• EXERCISE BRIEF
Copy the listing verbatim, starting at the line that contains "Switch to the" and ending at the line that contains "Looking at the screenshot, I should pos(513,427).", both lines included.

#### AVAILABLE DATA

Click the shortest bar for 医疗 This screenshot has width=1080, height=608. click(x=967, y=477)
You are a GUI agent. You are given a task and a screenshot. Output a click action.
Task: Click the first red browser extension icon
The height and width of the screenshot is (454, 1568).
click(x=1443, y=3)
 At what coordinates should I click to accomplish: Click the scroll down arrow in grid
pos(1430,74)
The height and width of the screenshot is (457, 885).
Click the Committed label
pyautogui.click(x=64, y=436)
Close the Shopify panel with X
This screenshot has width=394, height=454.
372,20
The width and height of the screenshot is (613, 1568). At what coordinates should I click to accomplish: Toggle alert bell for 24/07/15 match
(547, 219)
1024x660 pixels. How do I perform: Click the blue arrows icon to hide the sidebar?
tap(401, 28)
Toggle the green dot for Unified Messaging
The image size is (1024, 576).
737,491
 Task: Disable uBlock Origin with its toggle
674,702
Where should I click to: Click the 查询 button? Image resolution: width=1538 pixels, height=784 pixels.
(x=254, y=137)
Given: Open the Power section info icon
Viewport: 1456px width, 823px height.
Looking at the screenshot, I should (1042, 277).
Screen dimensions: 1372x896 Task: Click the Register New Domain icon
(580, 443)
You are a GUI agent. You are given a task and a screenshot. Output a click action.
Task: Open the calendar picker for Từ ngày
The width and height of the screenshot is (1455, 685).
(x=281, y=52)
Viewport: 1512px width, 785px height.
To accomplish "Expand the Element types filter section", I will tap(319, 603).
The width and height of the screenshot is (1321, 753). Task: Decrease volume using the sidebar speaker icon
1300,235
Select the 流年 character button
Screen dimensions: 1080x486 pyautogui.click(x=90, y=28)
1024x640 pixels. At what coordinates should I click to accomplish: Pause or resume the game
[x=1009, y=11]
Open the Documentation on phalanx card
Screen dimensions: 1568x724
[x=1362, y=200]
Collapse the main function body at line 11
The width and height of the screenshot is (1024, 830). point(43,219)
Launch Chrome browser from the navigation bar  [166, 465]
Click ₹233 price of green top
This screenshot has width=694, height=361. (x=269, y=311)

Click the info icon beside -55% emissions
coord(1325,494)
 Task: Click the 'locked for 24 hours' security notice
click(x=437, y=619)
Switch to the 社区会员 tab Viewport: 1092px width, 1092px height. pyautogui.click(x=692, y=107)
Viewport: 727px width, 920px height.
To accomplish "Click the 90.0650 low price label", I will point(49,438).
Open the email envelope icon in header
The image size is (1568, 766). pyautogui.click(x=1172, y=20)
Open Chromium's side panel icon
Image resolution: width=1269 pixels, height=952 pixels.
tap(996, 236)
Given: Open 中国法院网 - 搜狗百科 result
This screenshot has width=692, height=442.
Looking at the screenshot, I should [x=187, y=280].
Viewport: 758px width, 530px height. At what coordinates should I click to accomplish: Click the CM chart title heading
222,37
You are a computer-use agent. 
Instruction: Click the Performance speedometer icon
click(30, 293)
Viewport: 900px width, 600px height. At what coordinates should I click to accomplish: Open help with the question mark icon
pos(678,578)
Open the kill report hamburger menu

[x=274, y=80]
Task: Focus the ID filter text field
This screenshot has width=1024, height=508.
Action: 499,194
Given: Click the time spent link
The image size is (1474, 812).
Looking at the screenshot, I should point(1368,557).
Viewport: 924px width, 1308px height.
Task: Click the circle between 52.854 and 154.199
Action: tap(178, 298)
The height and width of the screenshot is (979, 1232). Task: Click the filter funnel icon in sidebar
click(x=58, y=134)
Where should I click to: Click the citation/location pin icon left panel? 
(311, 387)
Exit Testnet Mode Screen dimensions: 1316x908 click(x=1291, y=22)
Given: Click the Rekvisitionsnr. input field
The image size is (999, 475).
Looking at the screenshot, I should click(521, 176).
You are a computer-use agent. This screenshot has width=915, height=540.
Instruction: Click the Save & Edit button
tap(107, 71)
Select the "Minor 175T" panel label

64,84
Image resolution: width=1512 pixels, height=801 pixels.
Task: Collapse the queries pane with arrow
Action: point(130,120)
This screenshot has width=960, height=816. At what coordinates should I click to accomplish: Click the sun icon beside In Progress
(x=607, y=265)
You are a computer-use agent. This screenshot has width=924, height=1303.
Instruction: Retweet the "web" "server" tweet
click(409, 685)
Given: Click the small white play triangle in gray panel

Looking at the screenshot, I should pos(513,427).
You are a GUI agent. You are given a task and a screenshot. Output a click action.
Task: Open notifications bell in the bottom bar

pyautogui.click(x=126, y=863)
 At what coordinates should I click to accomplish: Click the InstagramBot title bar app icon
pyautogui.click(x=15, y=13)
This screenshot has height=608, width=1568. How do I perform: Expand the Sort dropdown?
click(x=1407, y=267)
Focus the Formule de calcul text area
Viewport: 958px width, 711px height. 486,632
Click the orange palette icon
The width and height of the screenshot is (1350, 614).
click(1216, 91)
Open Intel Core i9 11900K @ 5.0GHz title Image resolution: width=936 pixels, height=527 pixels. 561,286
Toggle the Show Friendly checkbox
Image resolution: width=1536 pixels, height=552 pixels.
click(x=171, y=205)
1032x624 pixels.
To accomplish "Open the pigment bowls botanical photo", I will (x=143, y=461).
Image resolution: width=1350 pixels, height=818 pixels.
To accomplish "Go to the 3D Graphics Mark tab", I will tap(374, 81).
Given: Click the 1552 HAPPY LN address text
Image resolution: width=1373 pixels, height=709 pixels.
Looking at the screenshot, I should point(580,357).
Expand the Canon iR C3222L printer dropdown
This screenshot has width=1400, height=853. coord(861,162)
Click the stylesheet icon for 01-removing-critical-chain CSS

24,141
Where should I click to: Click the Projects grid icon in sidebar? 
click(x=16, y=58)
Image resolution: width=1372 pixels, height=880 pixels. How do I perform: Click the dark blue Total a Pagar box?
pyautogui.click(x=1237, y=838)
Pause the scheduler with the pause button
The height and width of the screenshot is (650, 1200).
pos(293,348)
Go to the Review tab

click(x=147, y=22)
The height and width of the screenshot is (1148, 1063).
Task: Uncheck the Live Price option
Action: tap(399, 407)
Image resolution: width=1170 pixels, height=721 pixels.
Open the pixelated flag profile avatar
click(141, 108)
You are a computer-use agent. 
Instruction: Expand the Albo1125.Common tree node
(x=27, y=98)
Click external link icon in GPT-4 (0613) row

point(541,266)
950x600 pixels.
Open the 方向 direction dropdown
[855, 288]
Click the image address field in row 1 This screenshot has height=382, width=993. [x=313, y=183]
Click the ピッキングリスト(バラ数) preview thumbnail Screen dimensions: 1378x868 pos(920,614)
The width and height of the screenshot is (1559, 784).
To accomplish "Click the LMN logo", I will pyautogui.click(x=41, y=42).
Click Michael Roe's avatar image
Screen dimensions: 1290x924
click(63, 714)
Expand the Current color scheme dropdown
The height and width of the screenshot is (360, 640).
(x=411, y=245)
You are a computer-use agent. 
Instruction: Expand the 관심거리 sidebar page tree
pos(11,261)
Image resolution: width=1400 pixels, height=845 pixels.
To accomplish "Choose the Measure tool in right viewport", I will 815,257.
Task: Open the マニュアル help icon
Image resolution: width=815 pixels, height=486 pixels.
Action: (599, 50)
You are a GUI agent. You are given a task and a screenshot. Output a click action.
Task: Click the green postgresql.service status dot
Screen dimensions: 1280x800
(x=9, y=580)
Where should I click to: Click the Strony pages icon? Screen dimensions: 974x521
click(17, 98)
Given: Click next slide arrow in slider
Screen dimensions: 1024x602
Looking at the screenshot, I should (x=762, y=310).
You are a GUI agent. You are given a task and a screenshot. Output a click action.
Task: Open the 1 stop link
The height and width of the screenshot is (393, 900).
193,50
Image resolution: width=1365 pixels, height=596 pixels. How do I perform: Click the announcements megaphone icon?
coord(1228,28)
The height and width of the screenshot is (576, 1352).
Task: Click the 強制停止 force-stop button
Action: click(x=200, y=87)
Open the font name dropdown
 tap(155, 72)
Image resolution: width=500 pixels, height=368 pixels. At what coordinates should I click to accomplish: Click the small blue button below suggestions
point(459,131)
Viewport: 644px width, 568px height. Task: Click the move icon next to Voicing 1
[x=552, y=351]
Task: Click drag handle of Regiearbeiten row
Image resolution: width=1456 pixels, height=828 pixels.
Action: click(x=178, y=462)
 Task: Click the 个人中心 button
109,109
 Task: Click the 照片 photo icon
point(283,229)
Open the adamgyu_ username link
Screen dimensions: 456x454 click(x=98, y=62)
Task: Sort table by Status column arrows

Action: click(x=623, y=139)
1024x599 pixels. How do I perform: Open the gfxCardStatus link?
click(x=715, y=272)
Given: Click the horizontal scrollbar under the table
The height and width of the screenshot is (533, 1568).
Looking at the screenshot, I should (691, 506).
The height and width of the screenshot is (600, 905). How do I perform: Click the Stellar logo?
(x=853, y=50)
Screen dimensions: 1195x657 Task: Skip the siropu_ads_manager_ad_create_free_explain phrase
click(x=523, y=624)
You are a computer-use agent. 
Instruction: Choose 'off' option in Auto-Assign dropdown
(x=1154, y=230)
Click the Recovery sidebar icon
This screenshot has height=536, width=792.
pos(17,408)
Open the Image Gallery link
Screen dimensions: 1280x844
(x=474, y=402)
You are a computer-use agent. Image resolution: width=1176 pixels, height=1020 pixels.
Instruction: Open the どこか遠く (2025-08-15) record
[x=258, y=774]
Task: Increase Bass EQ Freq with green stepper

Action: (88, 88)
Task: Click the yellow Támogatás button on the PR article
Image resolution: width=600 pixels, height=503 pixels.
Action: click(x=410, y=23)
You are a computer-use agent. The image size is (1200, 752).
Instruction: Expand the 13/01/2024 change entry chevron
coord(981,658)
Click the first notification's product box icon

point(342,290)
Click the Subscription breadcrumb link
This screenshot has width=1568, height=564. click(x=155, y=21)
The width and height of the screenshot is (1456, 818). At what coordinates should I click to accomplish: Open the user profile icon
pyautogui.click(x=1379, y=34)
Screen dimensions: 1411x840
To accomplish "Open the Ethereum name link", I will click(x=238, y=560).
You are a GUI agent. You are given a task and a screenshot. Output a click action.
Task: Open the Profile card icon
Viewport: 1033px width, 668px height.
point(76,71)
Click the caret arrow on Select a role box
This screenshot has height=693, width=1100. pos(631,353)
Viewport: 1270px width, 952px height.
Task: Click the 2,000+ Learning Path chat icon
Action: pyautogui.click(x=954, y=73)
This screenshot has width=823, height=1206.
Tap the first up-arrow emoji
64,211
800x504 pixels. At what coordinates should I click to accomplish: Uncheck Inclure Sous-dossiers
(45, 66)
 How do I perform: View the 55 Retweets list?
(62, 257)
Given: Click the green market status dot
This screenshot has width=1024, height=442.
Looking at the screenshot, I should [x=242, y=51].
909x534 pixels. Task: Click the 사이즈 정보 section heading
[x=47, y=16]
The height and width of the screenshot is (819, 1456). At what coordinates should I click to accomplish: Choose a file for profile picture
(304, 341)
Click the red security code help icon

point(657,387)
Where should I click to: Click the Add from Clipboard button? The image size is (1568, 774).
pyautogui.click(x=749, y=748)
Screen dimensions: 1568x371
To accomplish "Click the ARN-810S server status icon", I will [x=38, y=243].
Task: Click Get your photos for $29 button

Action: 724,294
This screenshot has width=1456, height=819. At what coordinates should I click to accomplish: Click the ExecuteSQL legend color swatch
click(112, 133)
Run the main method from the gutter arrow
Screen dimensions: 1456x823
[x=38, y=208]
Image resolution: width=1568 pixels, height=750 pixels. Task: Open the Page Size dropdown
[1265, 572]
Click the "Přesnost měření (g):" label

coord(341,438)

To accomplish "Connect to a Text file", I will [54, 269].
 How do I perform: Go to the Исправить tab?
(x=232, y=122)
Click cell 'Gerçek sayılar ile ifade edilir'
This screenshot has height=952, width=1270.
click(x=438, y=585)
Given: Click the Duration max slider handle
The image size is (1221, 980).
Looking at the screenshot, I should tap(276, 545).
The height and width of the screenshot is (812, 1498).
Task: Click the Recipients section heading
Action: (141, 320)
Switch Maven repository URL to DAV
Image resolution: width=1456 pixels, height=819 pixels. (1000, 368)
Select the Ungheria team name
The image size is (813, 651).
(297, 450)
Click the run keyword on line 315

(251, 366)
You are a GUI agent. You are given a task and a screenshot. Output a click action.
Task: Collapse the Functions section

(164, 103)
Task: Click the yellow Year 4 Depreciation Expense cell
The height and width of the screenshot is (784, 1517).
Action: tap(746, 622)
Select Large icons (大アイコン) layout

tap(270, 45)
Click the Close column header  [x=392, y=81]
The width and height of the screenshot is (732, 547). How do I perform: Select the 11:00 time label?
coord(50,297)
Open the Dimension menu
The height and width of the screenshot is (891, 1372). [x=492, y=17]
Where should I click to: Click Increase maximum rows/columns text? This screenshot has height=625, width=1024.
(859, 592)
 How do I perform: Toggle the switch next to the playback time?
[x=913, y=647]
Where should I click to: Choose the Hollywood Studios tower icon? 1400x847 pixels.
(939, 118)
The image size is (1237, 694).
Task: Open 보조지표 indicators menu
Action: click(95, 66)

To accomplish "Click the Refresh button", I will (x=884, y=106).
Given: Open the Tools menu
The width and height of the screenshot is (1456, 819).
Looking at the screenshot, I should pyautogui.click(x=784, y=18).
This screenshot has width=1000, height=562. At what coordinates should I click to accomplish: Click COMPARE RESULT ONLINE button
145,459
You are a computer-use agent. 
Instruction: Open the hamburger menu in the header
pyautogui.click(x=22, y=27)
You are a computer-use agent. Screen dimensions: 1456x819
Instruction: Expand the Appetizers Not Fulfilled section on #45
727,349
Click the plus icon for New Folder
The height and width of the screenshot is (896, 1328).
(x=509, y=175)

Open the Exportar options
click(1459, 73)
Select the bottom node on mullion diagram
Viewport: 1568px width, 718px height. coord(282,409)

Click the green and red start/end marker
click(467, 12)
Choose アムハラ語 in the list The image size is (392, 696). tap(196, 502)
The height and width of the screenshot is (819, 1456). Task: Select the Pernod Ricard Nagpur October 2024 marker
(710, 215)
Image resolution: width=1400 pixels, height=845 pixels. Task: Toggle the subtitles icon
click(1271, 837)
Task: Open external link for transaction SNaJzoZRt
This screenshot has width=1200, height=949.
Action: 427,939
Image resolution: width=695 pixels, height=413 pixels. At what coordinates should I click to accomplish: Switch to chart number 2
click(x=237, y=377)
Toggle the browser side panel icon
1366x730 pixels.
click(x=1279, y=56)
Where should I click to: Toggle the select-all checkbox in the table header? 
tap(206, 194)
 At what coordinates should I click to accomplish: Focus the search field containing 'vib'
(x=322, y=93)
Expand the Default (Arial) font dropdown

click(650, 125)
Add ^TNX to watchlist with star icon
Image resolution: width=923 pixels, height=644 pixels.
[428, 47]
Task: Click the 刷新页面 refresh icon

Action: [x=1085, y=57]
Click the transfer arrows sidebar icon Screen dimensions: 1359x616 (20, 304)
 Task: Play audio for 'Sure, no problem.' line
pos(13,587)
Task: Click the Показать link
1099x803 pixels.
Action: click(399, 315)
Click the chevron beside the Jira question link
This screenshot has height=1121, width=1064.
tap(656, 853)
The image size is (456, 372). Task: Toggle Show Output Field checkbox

########

• RESULT OF THIS EXERCISE
Switch to the 社区会员 tab Viewport: 1092px width, 1092px height. pyautogui.click(x=692, y=107)
Viewport: 727px width, 920px height.
To accomplish "Click the 90.0650 low price label", I will point(49,438).
Open the email envelope icon in header
The image size is (1568, 766). pyautogui.click(x=1172, y=20)
Open Chromium's side panel icon
Image resolution: width=1269 pixels, height=952 pixels.
tap(996, 236)
Given: Open 中国法院网 - 搜狗百科 result
This screenshot has width=692, height=442.
Looking at the screenshot, I should [x=187, y=280].
Viewport: 758px width, 530px height. At what coordinates should I click to accomplish: Click the CM chart title heading
222,37
You are a computer-use agent. 
Instruction: Click the Performance speedometer icon
click(30, 293)
Viewport: 900px width, 600px height. At what coordinates should I click to accomplish: Open help with the question mark icon
pos(678,578)
Open the kill report hamburger menu

[x=274, y=80]
Task: Focus the ID filter text field
This screenshot has width=1024, height=508.
Action: 499,194
Given: Click the time spent link
The image size is (1474, 812).
Looking at the screenshot, I should point(1368,557).
Viewport: 924px width, 1308px height.
Task: Click the circle between 52.854 and 154.199
Action: tap(178, 298)
The height and width of the screenshot is (979, 1232). Task: Click the filter funnel icon in sidebar
click(x=58, y=134)
Where should I click to: Click the citation/location pin icon left panel? 
(311, 387)
Exit Testnet Mode Screen dimensions: 1316x908 click(x=1291, y=22)
Given: Click the Rekvisitionsnr. input field
The image size is (999, 475).
Looking at the screenshot, I should click(521, 176).
You are a computer-use agent. This screenshot has width=915, height=540.
Instruction: Click the Save & Edit button
tap(107, 71)
Select the "Minor 175T" panel label

64,84
Image resolution: width=1512 pixels, height=801 pixels.
Task: Collapse the queries pane with arrow
Action: point(130,120)
This screenshot has width=960, height=816. At what coordinates should I click to accomplish: Click the sun icon beside In Progress
(x=607, y=265)
You are a computer-use agent. This screenshot has width=924, height=1303.
Instruction: Retweet the "web" "server" tweet
click(409, 685)
Given: Click the small white play triangle in gray panel

Looking at the screenshot, I should pos(513,427).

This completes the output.